Il momento più bello della tua carriera, il debutto in F.1, è arrivato a 31 anni. Non è strano pensare che la maggior parte dei piloti del Circus ha vissuto quell'esperienza quand'era ancora adolescente?
"Sinceramente non sarei mai stata pronta a una cosa del genere a 19 anni. Ho avuto sette fantastici anni con Mercedes nel DTM, stagioni che mi hanno trasformato rendendomi un pilota molto più capace e solido. Non ho avuto i risultati e i successi che avrei voluto e non sono riuscita ad entrare nel team ufficiale, quello dove ci si giocavano davvero vittorie e podi, ma è un'esperienza che mi ha temprato. E ho potuto comunque imparare da compagni di squadra fantastici come Mika Hakkinen, Jean Alesi e Ralf Schumacher. Senza questa esperienza, la mia prima volta su una F.1 nel 2012 non sarebbe andata come è andata, e oggi non sarei qui. Invece, quando Frank Williams venne a offrirmi quello che sarebbe dovuto restare un test sporadico, un unico assaggio della F.1, riuscii a convincerlo a sufficienza da meritarmi un'altra occasione allo Young Driver Test, e poi ancora a Barcellona quest'anno. Se in una qualunque di queste occasioni non avessi mostrato di avere il talento necessario, mi avrebbero subito messa da parte. Quindi per quanto io possa pensare che essere arrivata a quest'occasione così tardi sia un po' triste, in realtà non lo è perché anni fa non sarei stata pronta".

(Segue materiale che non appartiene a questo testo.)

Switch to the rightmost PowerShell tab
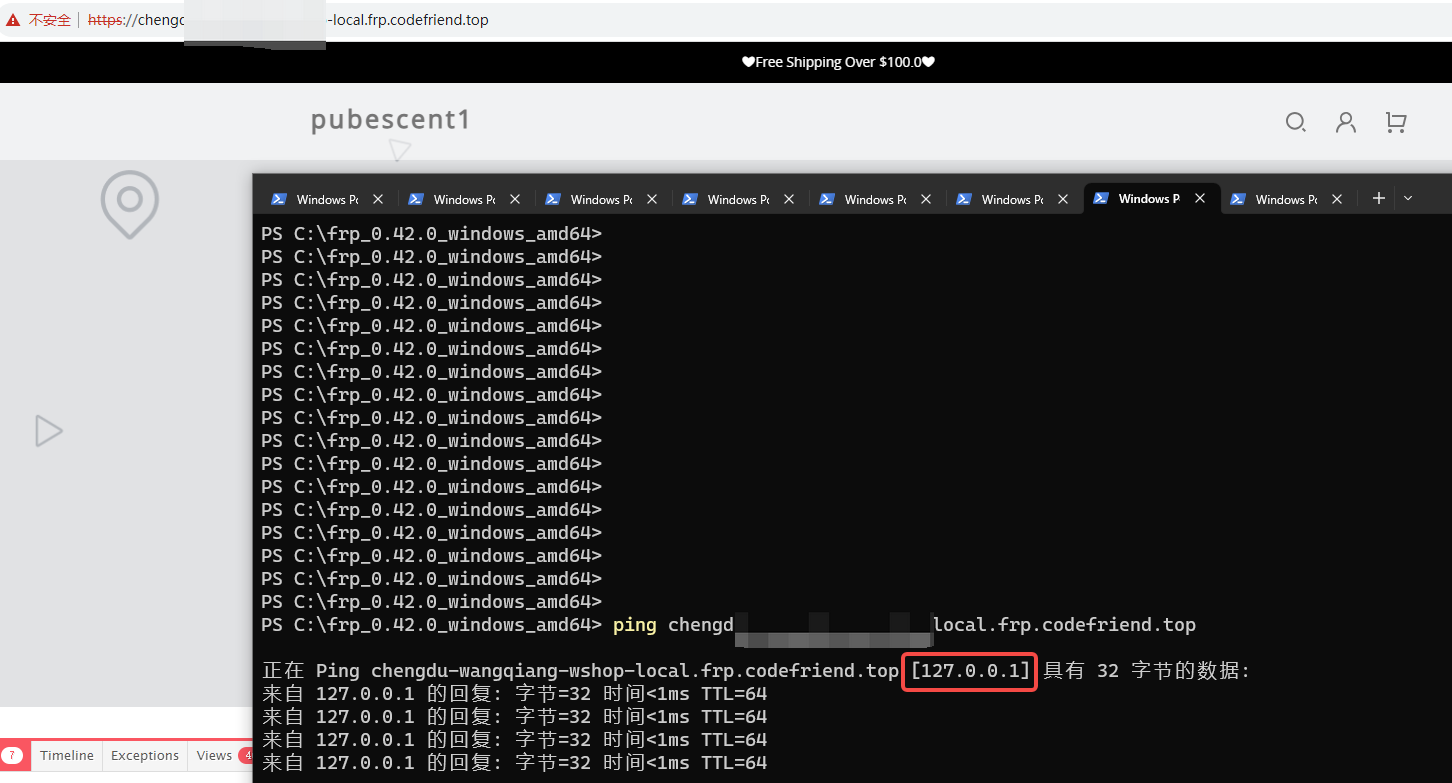This screenshot has height=783, width=1452. 1279,199
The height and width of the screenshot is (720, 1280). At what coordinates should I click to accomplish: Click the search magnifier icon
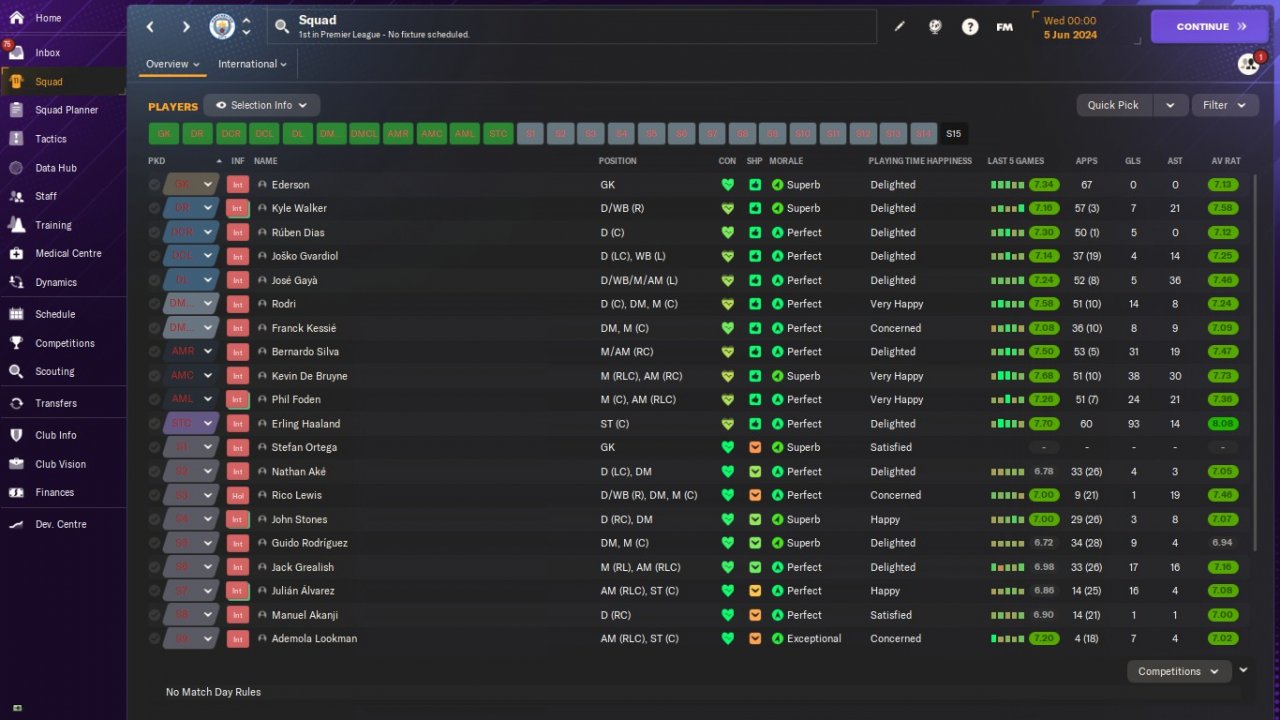(x=282, y=27)
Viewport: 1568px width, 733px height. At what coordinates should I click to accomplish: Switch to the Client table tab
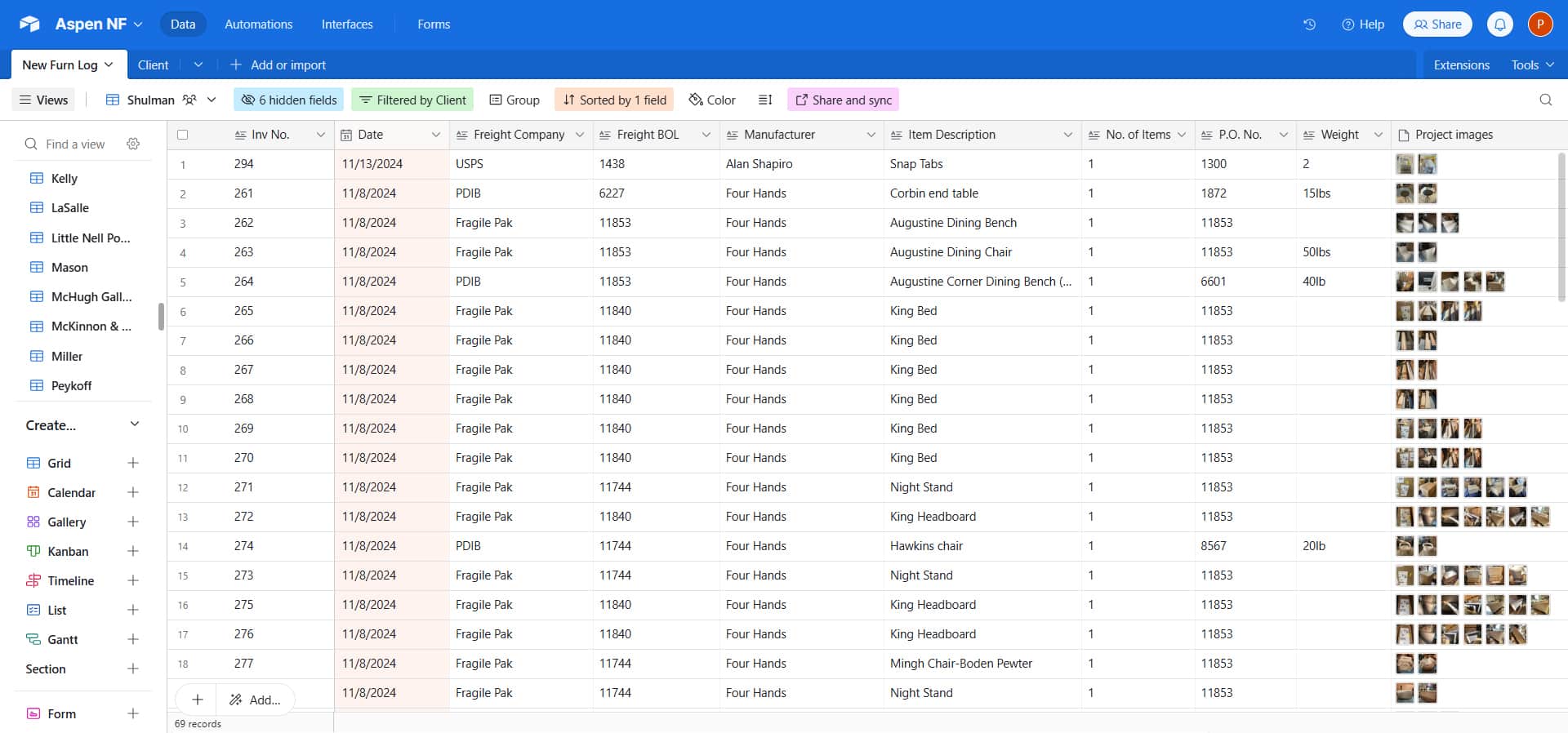153,65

Di cosa sentiresti il bisogno per progredire ancora?
"Tutto si riduce a una cosa sola: fare chilometri. Il problema è che non è facile, perché abbiamo i test contingentati e i piloti titolari hanno a loro volta bisogno di guidare. Quindi come riuscirci? È senza dubbio l'ostacolo più grosso".

Oggi con il peso dei sistemi ibridi essere leggeri è un vantaggio, un punto a tuo favore...
"Vero. Parlando con i piloti che sono in F.1 da tempo, mi hanno detto che il periodo fisicamente più duro è stato intorno al 2006. Oggi dal punto di vista fisico le cose sono più semplici ed essere piccoli e leggeri sta diventando un valore. Anche questo è uno dei motivi che mi fa sperare di avere ancora più opportunità in futuro".